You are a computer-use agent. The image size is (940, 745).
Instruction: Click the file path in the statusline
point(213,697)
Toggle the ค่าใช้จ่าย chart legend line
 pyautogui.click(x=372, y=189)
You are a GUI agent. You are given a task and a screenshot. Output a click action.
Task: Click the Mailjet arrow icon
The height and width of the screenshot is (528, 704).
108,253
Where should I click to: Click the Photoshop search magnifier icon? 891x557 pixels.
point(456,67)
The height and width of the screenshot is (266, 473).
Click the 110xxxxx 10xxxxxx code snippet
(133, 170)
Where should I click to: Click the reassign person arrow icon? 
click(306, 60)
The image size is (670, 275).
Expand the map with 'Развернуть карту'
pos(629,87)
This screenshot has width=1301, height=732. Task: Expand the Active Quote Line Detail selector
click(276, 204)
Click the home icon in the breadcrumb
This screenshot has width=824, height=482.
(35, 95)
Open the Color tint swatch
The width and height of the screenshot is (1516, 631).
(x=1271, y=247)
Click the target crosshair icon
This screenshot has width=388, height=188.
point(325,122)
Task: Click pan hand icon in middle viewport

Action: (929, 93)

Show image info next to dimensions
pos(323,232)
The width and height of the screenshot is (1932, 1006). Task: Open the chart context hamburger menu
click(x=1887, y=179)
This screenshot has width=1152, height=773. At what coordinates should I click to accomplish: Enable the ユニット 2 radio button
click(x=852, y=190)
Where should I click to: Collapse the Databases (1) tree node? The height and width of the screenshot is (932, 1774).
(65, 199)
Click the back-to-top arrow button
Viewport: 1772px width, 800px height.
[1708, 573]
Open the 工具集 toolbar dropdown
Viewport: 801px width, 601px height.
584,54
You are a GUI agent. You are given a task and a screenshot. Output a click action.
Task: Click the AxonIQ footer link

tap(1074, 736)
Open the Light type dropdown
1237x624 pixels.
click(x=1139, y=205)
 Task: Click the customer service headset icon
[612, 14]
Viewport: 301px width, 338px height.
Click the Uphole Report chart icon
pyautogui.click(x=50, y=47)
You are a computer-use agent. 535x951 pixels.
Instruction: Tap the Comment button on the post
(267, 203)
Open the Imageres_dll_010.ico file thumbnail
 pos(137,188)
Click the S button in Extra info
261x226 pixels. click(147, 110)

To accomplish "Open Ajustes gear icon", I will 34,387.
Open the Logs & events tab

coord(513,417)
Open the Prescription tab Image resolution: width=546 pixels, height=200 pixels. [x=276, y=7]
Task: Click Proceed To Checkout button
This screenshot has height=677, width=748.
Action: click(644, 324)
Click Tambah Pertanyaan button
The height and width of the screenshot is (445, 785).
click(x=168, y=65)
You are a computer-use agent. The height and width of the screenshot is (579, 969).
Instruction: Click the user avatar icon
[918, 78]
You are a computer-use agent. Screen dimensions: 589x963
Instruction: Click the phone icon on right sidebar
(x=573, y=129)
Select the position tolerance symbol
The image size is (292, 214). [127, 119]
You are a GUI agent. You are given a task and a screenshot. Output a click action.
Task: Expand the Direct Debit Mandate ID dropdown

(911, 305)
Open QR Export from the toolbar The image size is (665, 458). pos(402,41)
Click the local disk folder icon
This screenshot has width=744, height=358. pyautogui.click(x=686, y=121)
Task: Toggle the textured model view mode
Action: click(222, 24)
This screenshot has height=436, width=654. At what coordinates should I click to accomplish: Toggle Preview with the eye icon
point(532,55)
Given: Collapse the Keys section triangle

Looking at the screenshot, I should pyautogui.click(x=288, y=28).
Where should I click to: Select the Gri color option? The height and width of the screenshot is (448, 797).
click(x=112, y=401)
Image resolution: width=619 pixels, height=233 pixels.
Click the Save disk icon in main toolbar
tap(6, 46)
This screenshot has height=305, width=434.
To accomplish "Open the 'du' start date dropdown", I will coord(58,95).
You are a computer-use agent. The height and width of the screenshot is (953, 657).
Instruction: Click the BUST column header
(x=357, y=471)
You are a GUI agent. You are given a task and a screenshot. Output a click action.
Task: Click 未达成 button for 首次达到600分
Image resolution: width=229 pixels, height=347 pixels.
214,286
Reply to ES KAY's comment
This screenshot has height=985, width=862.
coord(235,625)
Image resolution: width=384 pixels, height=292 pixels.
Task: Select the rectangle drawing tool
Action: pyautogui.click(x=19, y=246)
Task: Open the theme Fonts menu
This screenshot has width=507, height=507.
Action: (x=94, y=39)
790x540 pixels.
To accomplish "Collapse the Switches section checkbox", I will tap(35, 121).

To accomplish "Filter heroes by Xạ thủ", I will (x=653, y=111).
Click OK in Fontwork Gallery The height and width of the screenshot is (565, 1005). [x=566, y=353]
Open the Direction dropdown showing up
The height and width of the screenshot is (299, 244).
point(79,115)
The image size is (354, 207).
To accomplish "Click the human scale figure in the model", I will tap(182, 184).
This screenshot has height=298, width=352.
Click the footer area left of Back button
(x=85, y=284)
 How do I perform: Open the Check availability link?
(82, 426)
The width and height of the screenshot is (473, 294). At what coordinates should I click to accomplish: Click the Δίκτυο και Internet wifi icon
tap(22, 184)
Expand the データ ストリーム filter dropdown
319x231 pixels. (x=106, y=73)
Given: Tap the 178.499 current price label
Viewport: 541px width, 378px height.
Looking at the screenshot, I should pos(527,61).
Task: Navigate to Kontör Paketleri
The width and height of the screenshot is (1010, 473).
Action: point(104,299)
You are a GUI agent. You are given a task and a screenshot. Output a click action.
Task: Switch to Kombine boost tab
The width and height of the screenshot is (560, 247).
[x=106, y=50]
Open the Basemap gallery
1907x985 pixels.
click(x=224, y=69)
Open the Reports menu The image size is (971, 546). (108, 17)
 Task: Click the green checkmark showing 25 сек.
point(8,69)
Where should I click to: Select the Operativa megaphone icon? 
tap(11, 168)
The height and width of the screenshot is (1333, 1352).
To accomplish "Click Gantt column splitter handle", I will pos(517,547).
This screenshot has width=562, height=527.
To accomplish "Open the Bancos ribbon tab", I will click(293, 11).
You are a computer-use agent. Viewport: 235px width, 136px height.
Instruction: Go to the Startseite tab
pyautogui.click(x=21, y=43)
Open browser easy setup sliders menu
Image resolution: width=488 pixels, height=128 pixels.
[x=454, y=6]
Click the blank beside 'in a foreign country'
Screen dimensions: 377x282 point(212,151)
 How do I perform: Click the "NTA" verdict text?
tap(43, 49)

━━━━

* Task prompt *
Put each line of the listing from the line containing "How do I perform: Open" through the line containing "Action: point(104,299)" into a JSON list of strings, one string per line, leaving out blank lines.

* The output *
[
  " How do I perform: Open the Check availability link?",
  "(82, 426)",
  "The width and height of the screenshot is (473, 294). At what coordinates should I click to accomplish: Click the Δίκτυο και Internet wifi icon",
  "tap(22, 184)",
  "Expand the データ ストリーム filter dropdown",
  "319x231 pixels. (x=106, y=73)",
  "Given: Tap the 178.499 current price label",
  "Viewport: 541px width, 378px height.",
  "Looking at the screenshot, I should pos(527,61).",
  "Task: Navigate to Kontör Paketleri",
  "The width and height of the screenshot is (1010, 473).",
  "Action: point(104,299)"
]